しかし、ちゃんとした曲を作れるようになるには、長い、そして、実際には苦しいことも多い、修行というべきものが必要である。修行という言い方が好きでなければ、「熱意ある取り組み」だの「やる気を伴った練習」だのと言っても良いが、所詮は、かなりの努力を要する。
アマチュアでありながら、初音ミクさんの素晴らしい曲を作る人がかなり出てきて、プロと遜色ないとか、あるいは、「プロには作れない」とすら思える作品も沢山あるが、これらの曲の制作者達は、やはり、子供の頃から楽器を習っていたり、学生の、それも、かなり早い時期からバンド活動をしていたりといった人達で、現役でライブ活動をしている人も少なくはない。
確かに、初音ミクさんに歌ってもらえることで才能を開花させた人もいると思うが、それはあくまで、長い下積みあってのことだ。

スマートフォンは誰でも使えると言うのでさえ、一定レベル以上のことをやるには努力が必要である。
一方、スマートフォンを全く使えないという人もいるのだろうが、それは単に、スマートフォンを使うことに時間をかけていないだけである。
パソコンは誰でも出来るが、会社等では、どうしても出来なければ仕事にならないという切羽詰った状況があるから誰でも出来るようになるのであり、パソコンを使う必要がない人がパソコンに興味も持てなければ使えるようにはならないだろう。
また、「パソコンが出来る」というのはピンきりであり、普通にいう「パソコンが出来る」は、パソコンの可能性から考えれば、極めて初歩的レベルである。
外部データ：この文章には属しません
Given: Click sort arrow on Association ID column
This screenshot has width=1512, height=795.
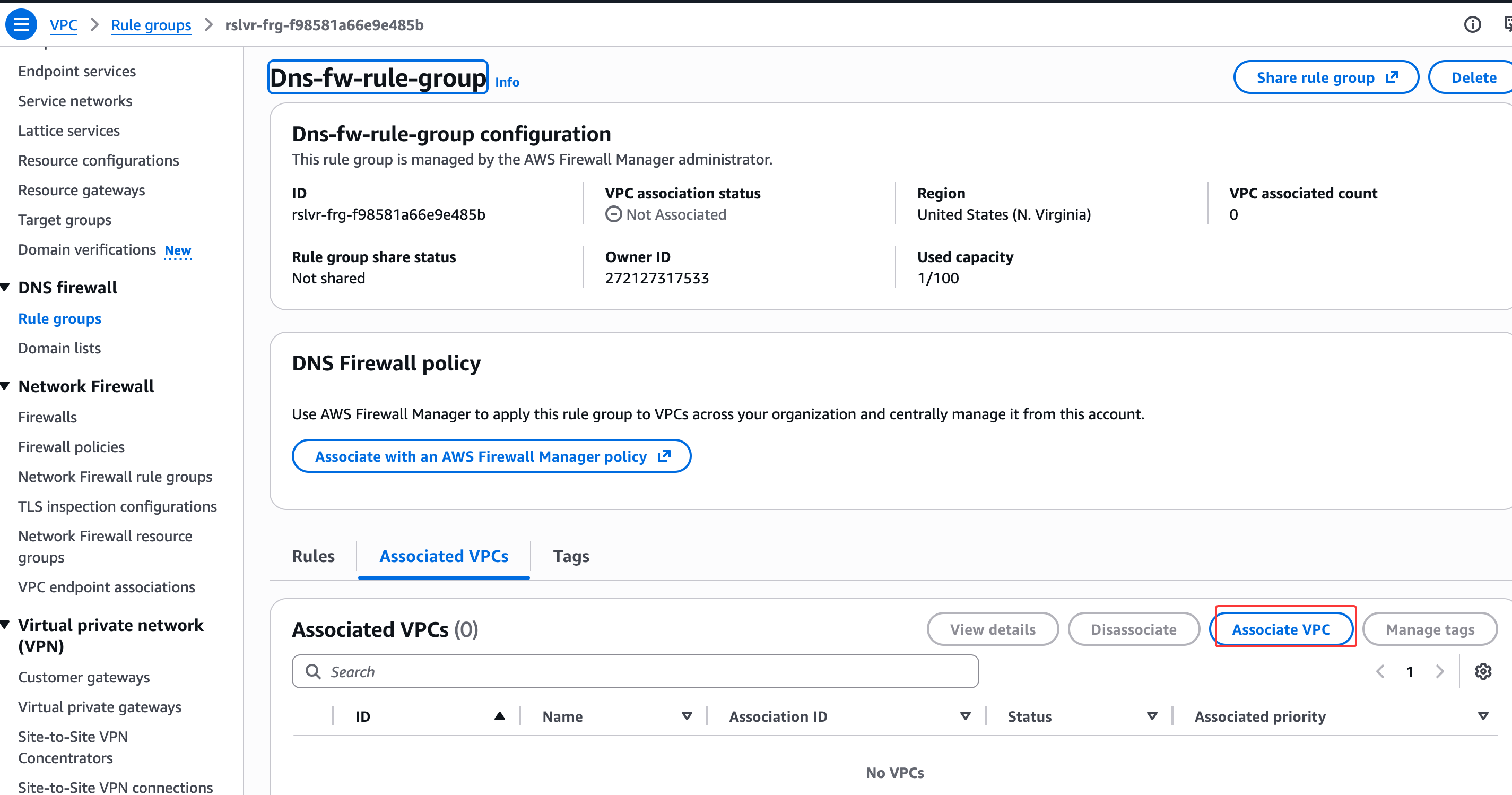Looking at the screenshot, I should tap(965, 716).

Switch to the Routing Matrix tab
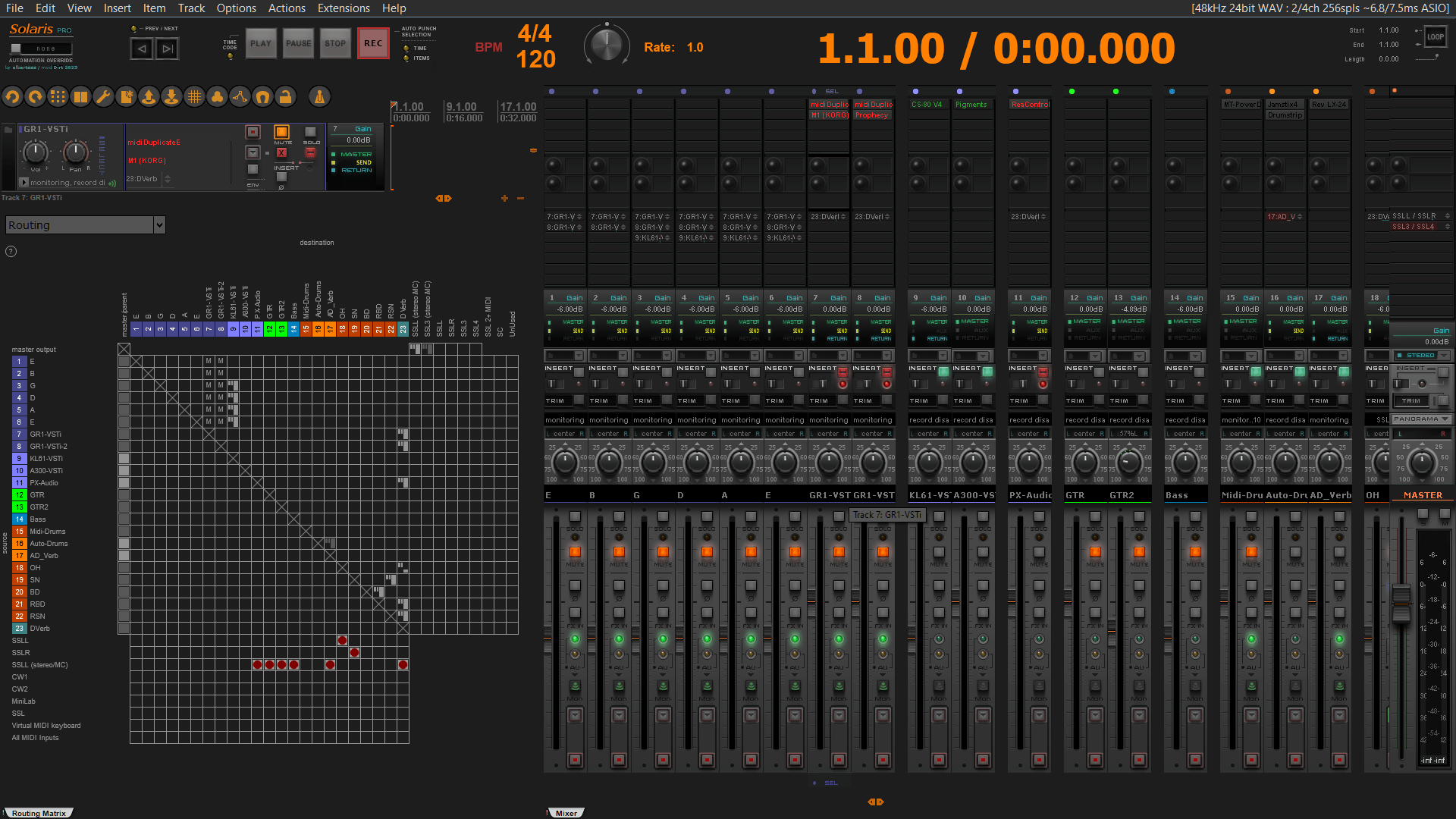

車の運転は、教習所に高い金を払うからこそ、かなりの短期間で習得出来るが、車の運転のような簡単なことですら、最初は誰でも、「俺、本当に運転なんて出来るようになるのだろか?」と思うほど難しいということを考えれば、音楽や絵やプログラミングといったものを出来るようになるとはどういうことか、いくらか想像出来ると思う。

願いを叶える潜在意識の法則や引き寄せの法則の活用、あるいは、斎藤一人さんや西田文郎さんらが教える「ツキの法則」の活用という、幸運に乗って儲かったりモテたりする技術の使い方が、どのくらいのレベルの難しさかは分からないが、少なくとも、車の運転とは比較にならない難しさと考えるべきだろう。
何と言っても、その恩恵、有難さたるや、車の運転、音楽、絵画、プログラミングの比ではないのだから。
それを、努力なし、苦しむことなしで得ようとするから、滑稽で間抜けなことになるのである。
まして、神のようになるには、ゲーテの『ファウスト』のファウストのように、長い年月、たゆまぬ努力を重ね、失望や落胆を味わっても道は遠い。
しかし、遠い道ほど価値があり、進歩する喜びも大きいのである。
引き寄せや、ツキの法則も、本当に使えるようにマスターするには努力が必要だから面白いと考えた方が良いと思う。